Newsletter Octobre 2021 : l’éditoral
Les circonstances exceptionnelles et le salut public sont deux ennemis de la liberté. C’est ce que défend Mona Ouzouf dans sa dernière publication. Je crois qu’il faudrait lui ajouter le sentiment de d’omniscience de la technocratie.
Le problème n’est pas que nos technocrates soient idiots ou qu’ils soient mal formés ; le problème est qu’ils croient détenir la vérité et qu’ils manquent de prudence et de recul, quand ils ne sont pas cyniques. Rien ne peut remplacer l’expérience de terrain et la connaissance de la vie des différentes classes sociales. La vie et la politique – dans le sens de la vie de la cité – ne peuvent se résumer dans un texte de loi voté à l’Assemblée ou un règlement rédigé dans un ministère. La vie, ce que d’aucuns appellent le terrain, est bien plus complexe que les lois et règlements. Or, par facilité intellectuelle mais aussi pour des raisons de responsabilités juridique, l’administration élabore des textes de plus en plus complexes, de moins en moins adaptables, et qui seront appliqués par d’autres fonctionnaires, non en fonction du service rendu, mais en fonction de l’observance de la règle. On confond donc l’esprit et la lettre de la loi. Nos concitoyens ne comprennent pas cette application littérale qui fait que leur cas personnel entre difficilement dans ces cases administratives. Ils essuient des refus là, où, avec un peu de bon sens, on aurait pu trouver une solution, sinon idéale, tout du moins acceptable.
Cette tendance est renforcée en cas de crise.
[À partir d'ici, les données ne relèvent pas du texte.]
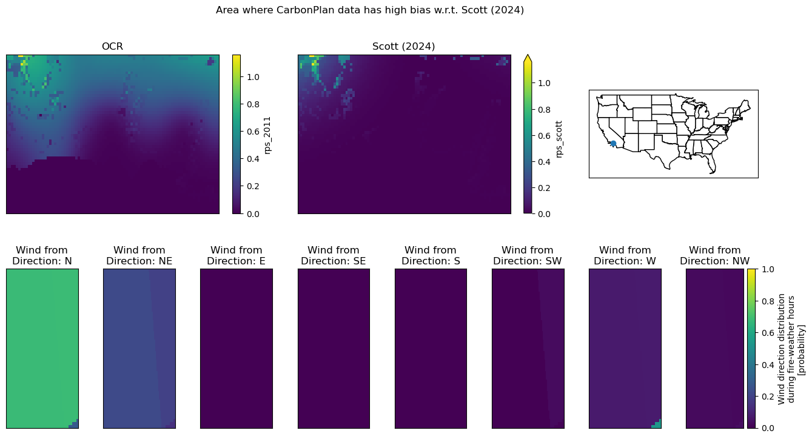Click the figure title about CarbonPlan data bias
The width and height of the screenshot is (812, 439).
point(370,10)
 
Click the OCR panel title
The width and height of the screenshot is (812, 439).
point(112,47)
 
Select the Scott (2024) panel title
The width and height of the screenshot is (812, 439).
point(403,47)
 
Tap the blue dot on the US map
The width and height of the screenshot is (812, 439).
point(613,144)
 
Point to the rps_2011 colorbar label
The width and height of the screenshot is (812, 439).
point(267,135)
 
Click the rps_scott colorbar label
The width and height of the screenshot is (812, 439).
point(559,139)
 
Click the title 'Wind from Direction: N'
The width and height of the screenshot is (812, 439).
point(42,255)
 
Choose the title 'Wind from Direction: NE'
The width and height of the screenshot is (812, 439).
point(139,255)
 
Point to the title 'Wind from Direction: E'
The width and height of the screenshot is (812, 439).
point(237,255)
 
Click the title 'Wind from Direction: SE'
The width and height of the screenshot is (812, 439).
point(334,255)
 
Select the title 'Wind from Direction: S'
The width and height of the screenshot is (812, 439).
point(431,255)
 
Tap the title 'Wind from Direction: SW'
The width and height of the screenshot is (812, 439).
point(528,255)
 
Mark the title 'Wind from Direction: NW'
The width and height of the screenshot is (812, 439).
point(715,255)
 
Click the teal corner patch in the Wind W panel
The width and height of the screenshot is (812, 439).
point(657,424)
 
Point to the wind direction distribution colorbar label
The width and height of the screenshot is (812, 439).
point(791,349)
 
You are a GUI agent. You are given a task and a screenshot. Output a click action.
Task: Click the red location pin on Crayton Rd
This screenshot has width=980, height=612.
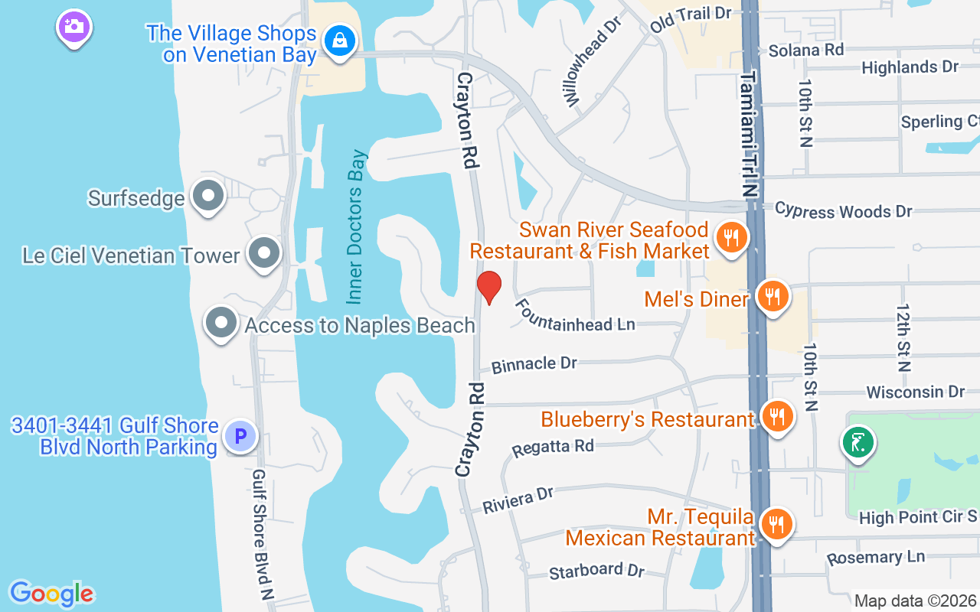pyautogui.click(x=488, y=287)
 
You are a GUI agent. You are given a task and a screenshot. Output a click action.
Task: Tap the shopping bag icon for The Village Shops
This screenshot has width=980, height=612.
pyautogui.click(x=338, y=39)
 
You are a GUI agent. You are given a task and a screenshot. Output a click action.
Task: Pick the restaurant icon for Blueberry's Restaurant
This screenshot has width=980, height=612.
pyautogui.click(x=778, y=417)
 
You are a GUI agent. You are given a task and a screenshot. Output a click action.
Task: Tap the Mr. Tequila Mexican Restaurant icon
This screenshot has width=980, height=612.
pyautogui.click(x=777, y=525)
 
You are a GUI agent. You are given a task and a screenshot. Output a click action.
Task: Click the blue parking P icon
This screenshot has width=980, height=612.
pyautogui.click(x=240, y=437)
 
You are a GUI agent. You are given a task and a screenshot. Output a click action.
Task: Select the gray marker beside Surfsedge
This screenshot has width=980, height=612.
pyautogui.click(x=207, y=196)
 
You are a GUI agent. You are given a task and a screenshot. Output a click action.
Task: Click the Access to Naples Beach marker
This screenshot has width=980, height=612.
pyautogui.click(x=221, y=323)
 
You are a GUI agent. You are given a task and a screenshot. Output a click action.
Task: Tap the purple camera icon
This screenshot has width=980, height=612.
pyautogui.click(x=74, y=28)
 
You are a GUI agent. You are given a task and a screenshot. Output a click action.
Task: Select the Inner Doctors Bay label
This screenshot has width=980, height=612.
pyautogui.click(x=358, y=226)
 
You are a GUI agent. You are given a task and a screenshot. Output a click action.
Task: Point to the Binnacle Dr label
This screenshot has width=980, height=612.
pyautogui.click(x=534, y=364)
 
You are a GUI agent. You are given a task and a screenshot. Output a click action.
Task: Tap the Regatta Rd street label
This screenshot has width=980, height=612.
pyautogui.click(x=553, y=446)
L’administration et le pouvoir exécutif se servent des circonstances pour imposer sans débat ce qu’ils pensent être bon pour le pays. Ainsi, la gestion de la pandémie a été centralisée, dirigée par l’administration, qui s’est vue dotée par le Parlement de pouvoirs exorbitants du droit commun. Dans les départements, ce sont les préfets qui ont pris les décisions. Les élus ont été au mieux informés, au pire, sommés d’appliquer les règles qu’ils découvraient. Si nous convenons tous qu’il fallait prendre des mesures de lutte contre le COVID, cela devait-il se faire sans les élus locaux qui sont les représentants du peuple ? Quelle est la légitimité démocratique des comités scientifiques, certains diraient «Théodule », ou du conseil de défense ? N’ont-ils pas été instrumentalisés par le pouvoir exécutif, sachant que leurs avis ne sont pas toujours publics ? Les mesures les plus contraignantes de limitation de libertés (fermeture d’établissements ou des marchés, couvre-feu, confinements, interdiction des réunions, choix dans la stratégie de santé de lutte contre le virus) n’ont pas été discutées et votées au Parlement. Ce dernier s’est contenté de se dessaisir de ses pouvoirs en faveur de l’exécutif. Pourtant, les élus, dont les parlementaires, sont les représentants, et je dirais même, les avocats du peuple. Le régime de la Vème République n’est pas équilibré en ce qu’il accorde trop de pouvoir au Président de la République et à l’administration centrale au détriment des collectivités locales et du Parlement. Ce phénomène s’est encore renforcé depuis 2017. Nous avons bien là un problème démocratique et il ne faudra pas s’étonner des niveaux d’abstention à venir.
Face à ce constat, la solution pour redonner du pouvoir aux élus est double :
– Renforcer les pouvoirs du Parlement et déconnecter l’élection des députés avant de celle du président de la République ;
– Réaliser la régionalisation en permettant aux élus locaux d’adapter les lois et règlements en fonction des réalités locales et en concertation avec des habitants.
La démocratie ne doit pas se résumer à l’élection d’une personne tous les cinq ans, disposant de pouvoirs conséquents. C’est au quotidien, et au plus près des habitants, qu’elle s’exerce le mieux.